EP president hopes to open accession talks with Ukraine by end of 2023
The president of the European Parliament, Roberta Metsola, hopes the EU will open accession negotiations with Ukraine and Moldova by the end of the year, saying that the hopes of these candidate countries should not be "disappointed".
In an interview on Tuesday with the European Newsroom, a group of European press agencies including AFP and Belga, the Maltese leader was asked about the 2030 deadline for EU enlargement proposed by Council president Charles Michel.
"Instead of focusing on the date - let's say it's good that a date is on the table - let's focus on hopefully opening accession negotiations by the end of the year," Metsola said.

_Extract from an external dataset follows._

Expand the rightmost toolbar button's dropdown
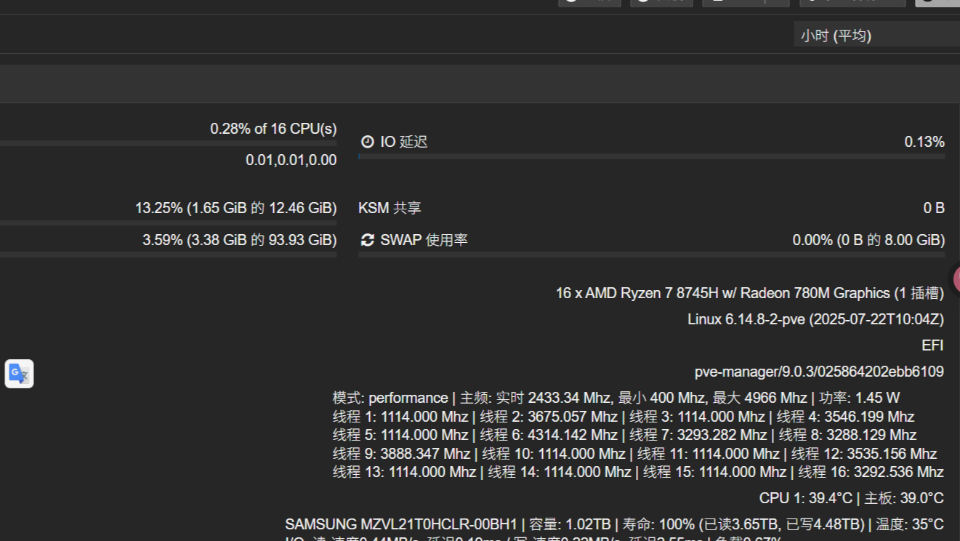This screenshot has width=960, height=541. tap(954, 2)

"Each country is going its way, but let us not disappoint the millions of people who call Europe their home"
"If Ukraine and Moldova are ready, accession negotiations should be able to start, and then measures could be taken gradually. Each country is going its way, but let us not disappoint the millions of people who call Europe their home," she said.

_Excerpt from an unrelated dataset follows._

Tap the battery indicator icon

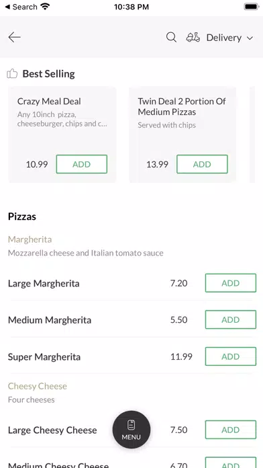click(251, 7)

Metsole was the first head of an EU institution to visit Kyiv in April 2022, after Russia's invasion of the country. In a symbolic gesture, the EU granted candidate status to Ukraine and Moldova in June 2022. However, it denied this status to Georgia, demanding further reforms from Tbilisi.

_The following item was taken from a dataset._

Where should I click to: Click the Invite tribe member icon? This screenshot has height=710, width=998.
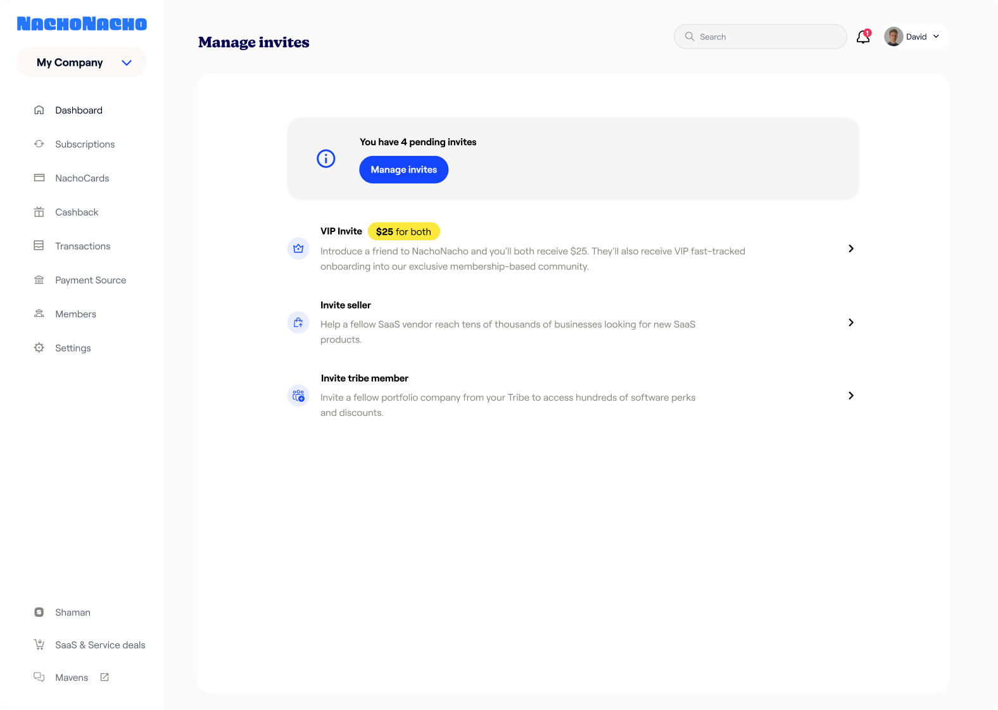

To move to the next stage, the opening of accession negotiations, the Commission has defined seven benchmarks for Kyiv, including conditions to be met in the fight against corruption and judicial reforms. In an interim assessment in June, the Commission said two of the benchmarks had been completed and that "some progress" had been made on the other five.
The European executive is due to publish a report at the end of October on progress made by Ukraine and Moldova and to decide whether to open accession negotiations before the EU27 take up the issue at a summit in Brussels in mid-December. Nevertheless, these negotiations may take some time before they lead to membership.
Five countries in the Western Balkans - Albania, Bosnia and Herzegovina, North Macedonia, Montenegro and Serbia - also have candidate status. Some have been negotiating for more than a decade. Negotiations with Turkey have been stalled for several years.